### Goal of the exercise
Your output should be the lines from the one that contains "The width and height of the screenshot is (784, 510)." to the end of the listing, transcribed exactly. Include nothing else.

### Data shown
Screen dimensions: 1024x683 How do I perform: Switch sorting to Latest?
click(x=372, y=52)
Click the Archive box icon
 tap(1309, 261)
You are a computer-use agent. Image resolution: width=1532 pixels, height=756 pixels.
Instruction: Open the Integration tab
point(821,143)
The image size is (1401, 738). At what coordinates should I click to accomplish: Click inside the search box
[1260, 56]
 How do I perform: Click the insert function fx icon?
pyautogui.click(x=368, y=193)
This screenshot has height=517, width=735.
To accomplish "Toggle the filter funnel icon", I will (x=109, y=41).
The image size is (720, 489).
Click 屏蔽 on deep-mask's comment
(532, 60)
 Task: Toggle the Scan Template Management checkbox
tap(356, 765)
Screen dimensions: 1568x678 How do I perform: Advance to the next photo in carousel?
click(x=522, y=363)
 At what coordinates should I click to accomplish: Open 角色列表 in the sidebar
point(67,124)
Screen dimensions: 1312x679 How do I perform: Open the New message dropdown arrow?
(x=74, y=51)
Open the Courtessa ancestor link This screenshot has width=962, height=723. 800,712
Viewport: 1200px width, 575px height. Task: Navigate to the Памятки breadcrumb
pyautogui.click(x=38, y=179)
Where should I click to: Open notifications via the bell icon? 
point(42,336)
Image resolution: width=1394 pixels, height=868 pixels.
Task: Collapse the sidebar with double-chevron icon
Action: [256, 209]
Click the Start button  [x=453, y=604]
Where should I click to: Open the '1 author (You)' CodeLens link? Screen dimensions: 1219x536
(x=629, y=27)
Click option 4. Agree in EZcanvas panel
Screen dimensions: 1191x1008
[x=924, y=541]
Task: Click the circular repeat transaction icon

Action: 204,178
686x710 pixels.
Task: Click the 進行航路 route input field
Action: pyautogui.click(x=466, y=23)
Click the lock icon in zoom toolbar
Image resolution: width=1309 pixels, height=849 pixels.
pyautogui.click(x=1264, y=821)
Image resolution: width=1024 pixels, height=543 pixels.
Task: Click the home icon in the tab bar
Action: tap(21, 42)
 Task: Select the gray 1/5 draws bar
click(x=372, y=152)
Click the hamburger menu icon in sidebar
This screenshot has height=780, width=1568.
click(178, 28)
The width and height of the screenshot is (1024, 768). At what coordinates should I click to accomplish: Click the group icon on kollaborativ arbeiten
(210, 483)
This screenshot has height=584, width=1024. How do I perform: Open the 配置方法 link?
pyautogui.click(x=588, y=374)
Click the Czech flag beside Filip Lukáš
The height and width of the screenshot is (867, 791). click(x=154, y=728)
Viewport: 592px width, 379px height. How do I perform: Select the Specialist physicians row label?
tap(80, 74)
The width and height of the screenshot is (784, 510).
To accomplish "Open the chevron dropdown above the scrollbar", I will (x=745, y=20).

### Answer box
The width and height of the screenshot is (784, 510).
To accomplish "Open the chevron dropdown above the scrollbar", I will (x=745, y=20).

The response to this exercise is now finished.